I share this because I caution folks who treat any singular tool or worldview as “the one.” I feel perfectly comfortable weaving all of these learnings together because they are different ways to deal with the philosophical and tangible conundrums of being a human.

For me, the revelatory nature of the Enneagram in my life can be summed up like this:

- My goal is to continue to become a healthier version of myself (not a different person altogether).

- It makes all the sense in the world that my reactions are what they are given who I am and my life thus far. However, rather than be governed by my reactions, I can consciously choose my responses.

- I can thank my Ego for protecting me in my younger years when I struggled to understand what this human experience was all about; now that I’m fully an adult grown up, I can tell my Ego to go take a seat and let it know in no uncertain terms “I’ve got this. I’m gonna take it from here.” ;)

- Because I study the Enneagram and spend time with my teachers, I am now actually empathetic (not performing fake or shallow empathy).
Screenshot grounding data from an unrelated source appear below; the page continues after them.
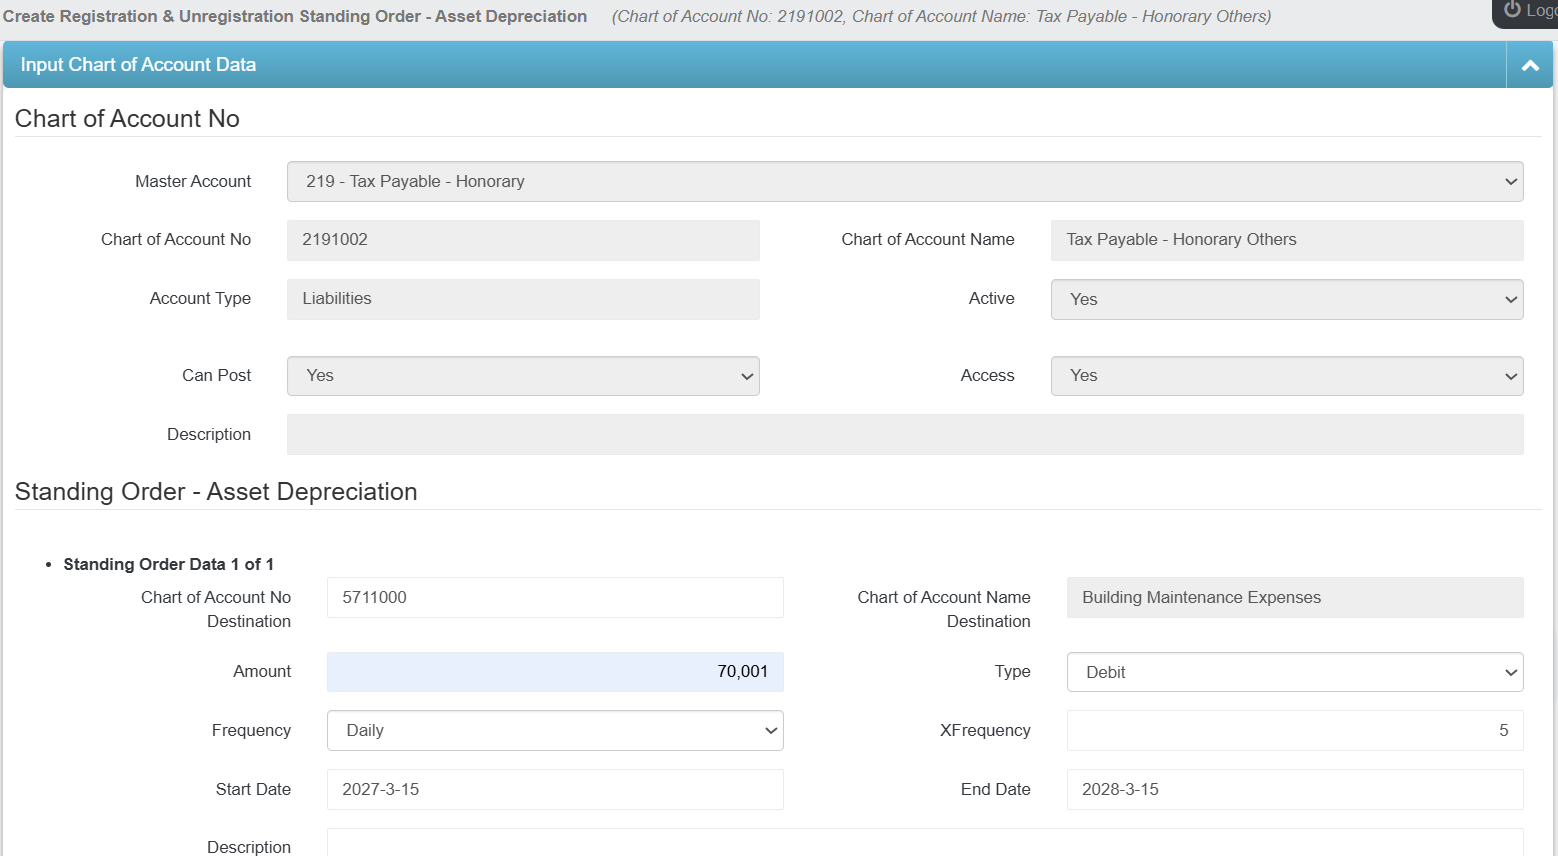Click the XFrequency input field
The image size is (1558, 856).
coord(1294,731)
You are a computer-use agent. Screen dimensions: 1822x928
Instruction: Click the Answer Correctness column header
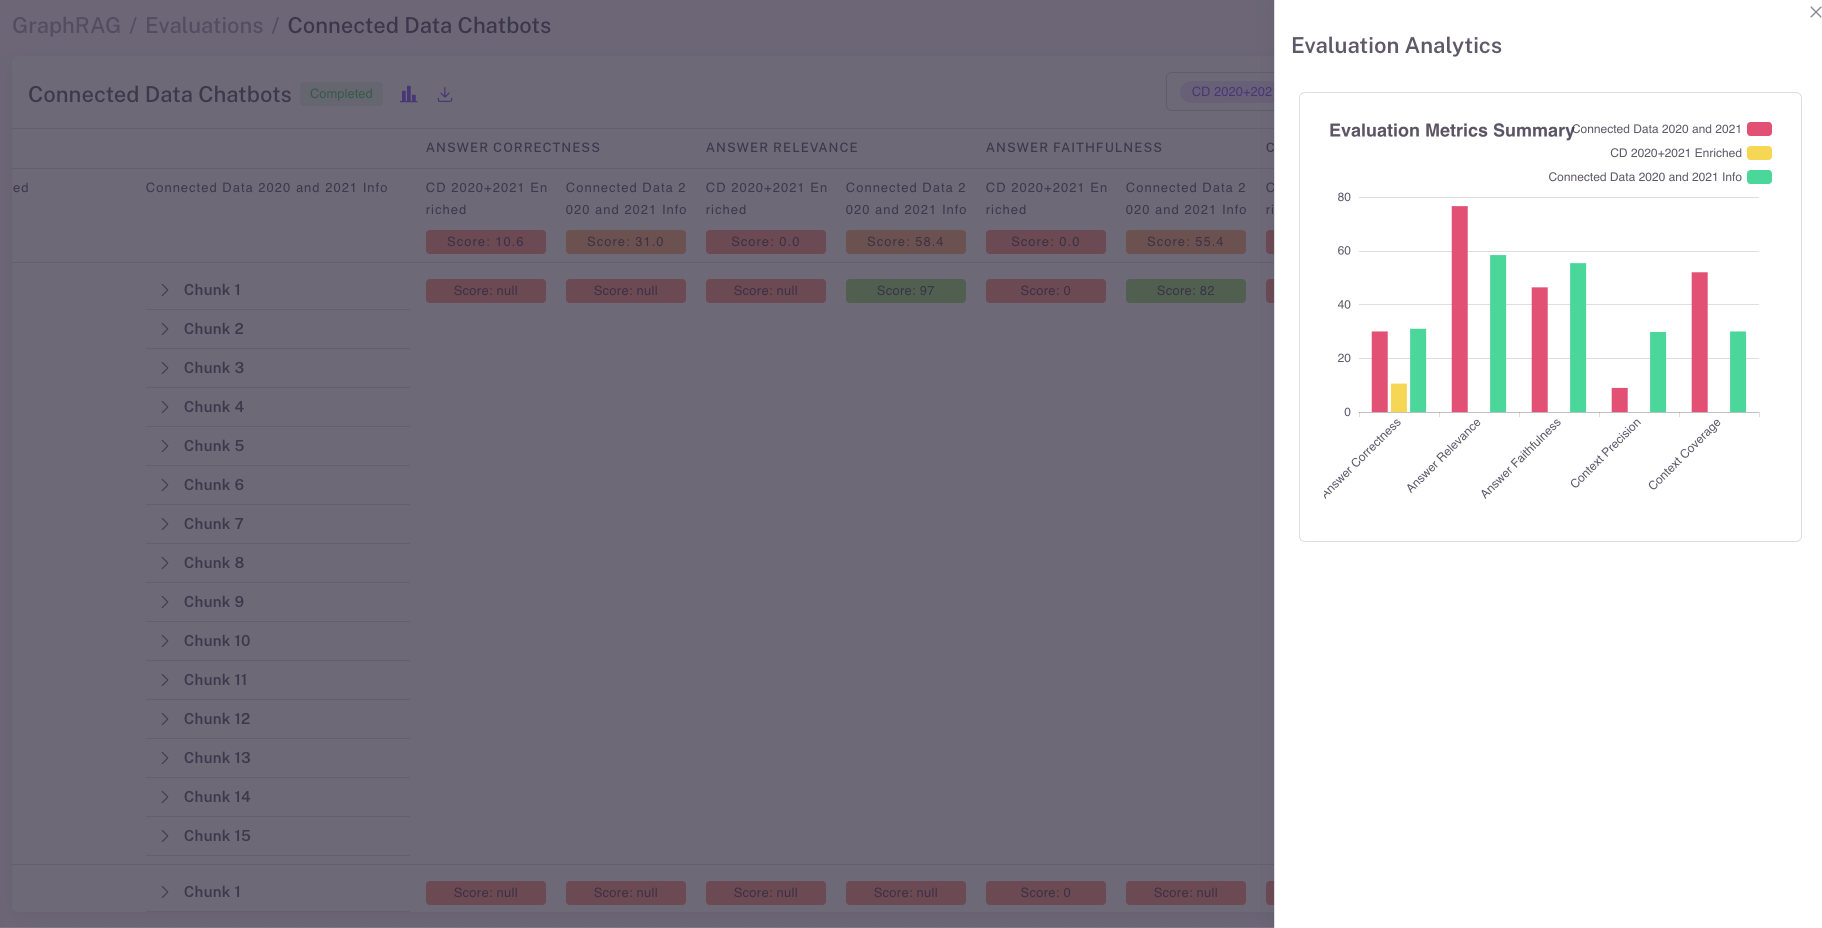pyautogui.click(x=513, y=148)
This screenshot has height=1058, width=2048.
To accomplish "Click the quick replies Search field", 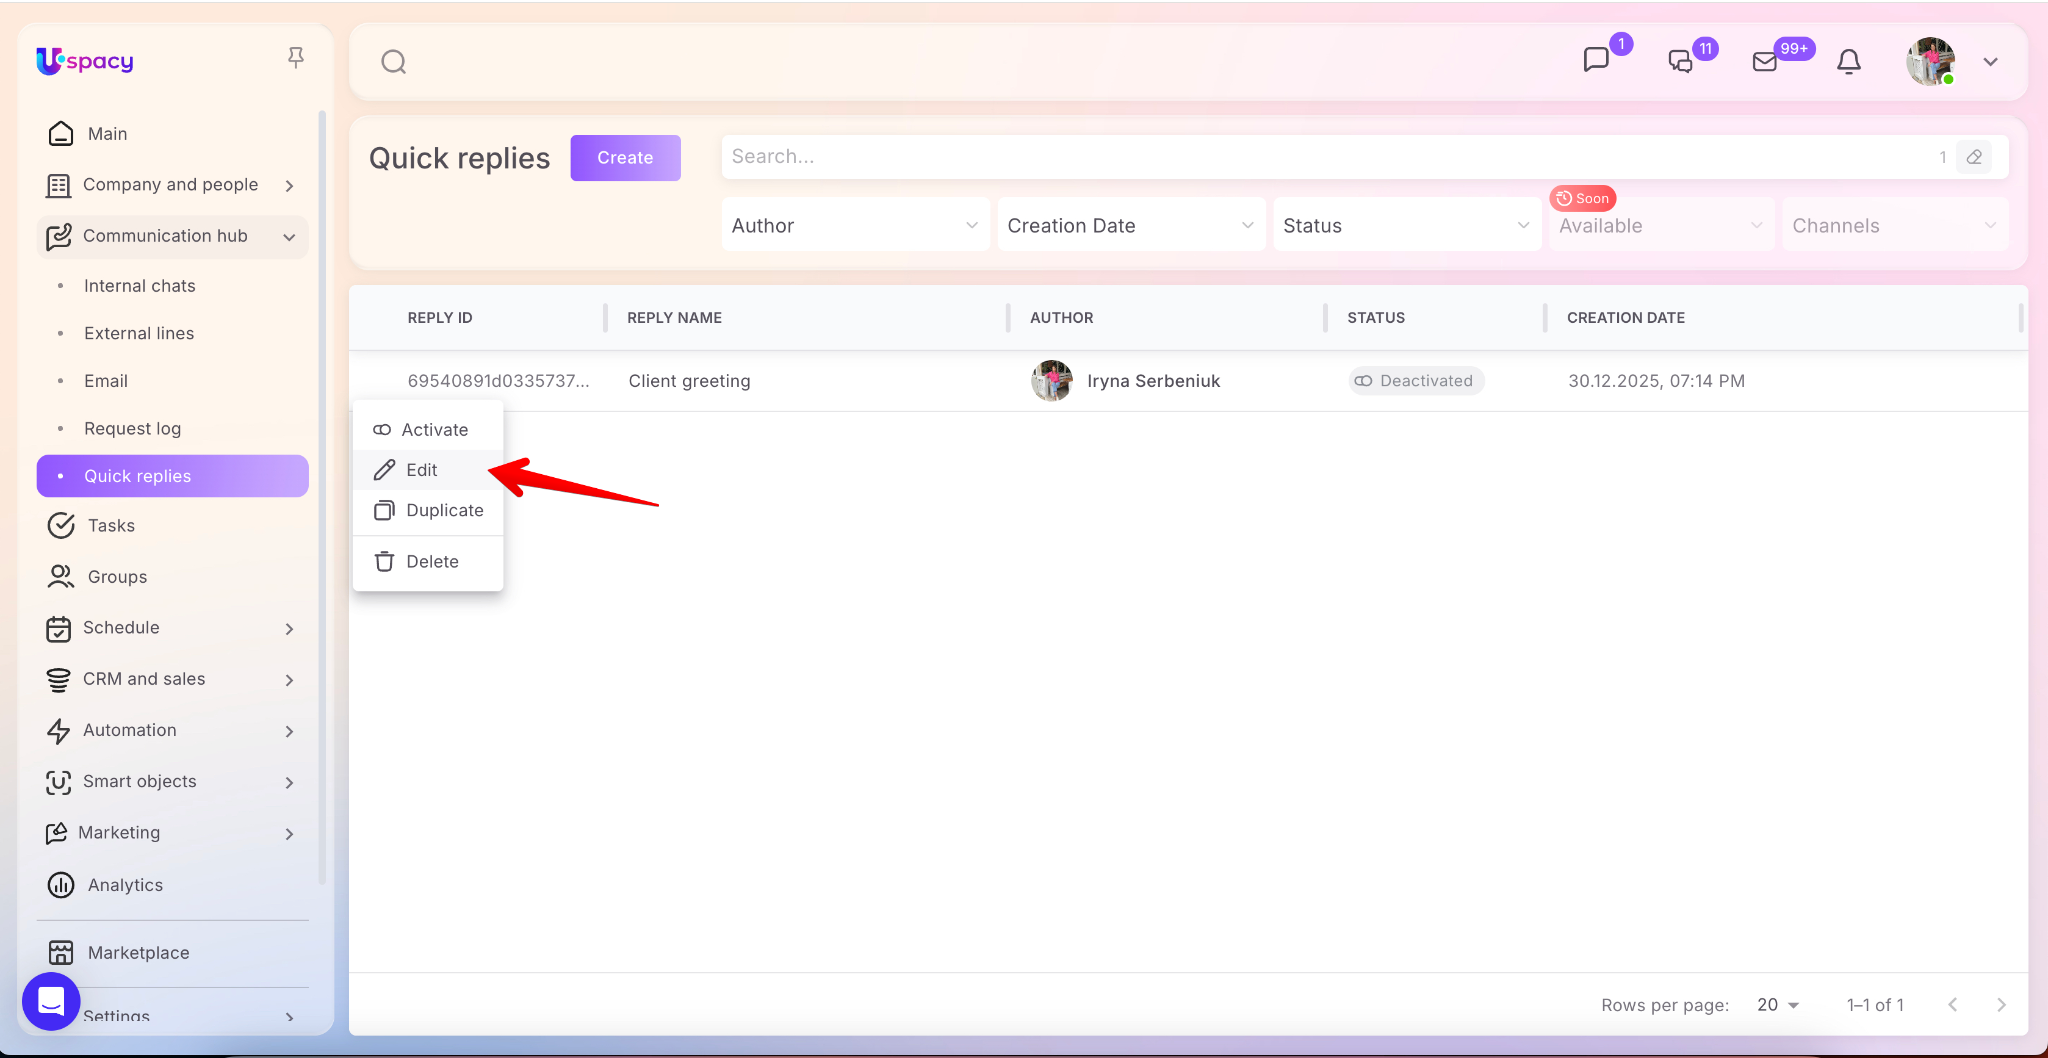I will pos(1320,157).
I can now recognize, at a deep level, when shit goes sideways and people are in the midst of acting out, it must be coming from somewhere. People are very afraid, very angry, very ashamed, or a combination of all three

– and being swept up in those feelings is always a beast.

- As an 8, I have shifted my previously distorted thinking about strengths and weaknesses. I now know that my innocence is my essence, and it’s where my magical creativity and clarity come from—a fresh perspective, a new possibility, a clean slate, and a gentleness that can guide me and us home. (War, cruelty, and deep dehumanization cannot happen when we are busy being gentle.)

If you are interested in learning more about the Enneagram from teachers I trust, I highly recommend both the Riso-Hudson school of thinking and teaching through The Enneagram Institute, and the Chestnut-Paes Enneagram Academy which you can find at https://cpenneagram.com.

I am guessing that you have found value in various tools and perspectives that have helped you up your game regarding your inner work. There are incredible racial and gender justice practitioners in my life and in my orbit who share that they experience value in:

 12 Step programs

 Insights (colors)

 Myers-Brigs (MBTI)

 Family systems theory

 Astrology

and more.

As I share about my appreciation for the Enneagram, I strongly encourage you to AVOID thinking of yourself as only “loyal” to one way of pursuing your growth. Many of these self-inquiry tools, when taken seriously and not used as an excuse or a weapon, can unlock incredible self-discovery that can lead to strategies, tools, and deepened understanding for living a more aligned and fulfilling life.

No matter which school of thought turns you on and makes sense to your brain, the question I like to ask is, “now that you are aware that ________ is a pattern of your thinking and behavior, what are you going to start trying?”

For real, rather than just knowing something, what are you planning to DO about it?

How do you want to grow and expand? How do you want to move away from judgment and towards curiosity? How can you begin to chart a path from “I cannot” towards, “I could try this and see how it feels and goes differently?”

As you know, anti-racism is an ACTION stance. It is an open-heart posture that feels compelled to do something about Centuries of dehumanization through the creation of the project of racism. Valuing women, genderqueer folks, and femme-identifying people means ACTIVELY ENGAGING in the inner and outer struggle Americans are having about what the fuck they are so afraid of if the patriarchy finally crumbles?

These are not light lifts. In my experience, they are heavy as hell. And heavy work requires both strength and endurance.

So, for this next week, I’m going to unplug and sit in a circle with people from around the world who are in the process of learning, growing, deepening, and trying hella hard.

I’ve got this quote hanging up in my office:

“I want to be around people that DO things.

I don’t want to be around people anymore

that judge or talk about what people do.

I want to be around people that dream and

support and do things.”

- Amy Poehler

Same! Good call, Amy ;)

Therefore, I’m headed out for the week. I’ll check in again once I’m back.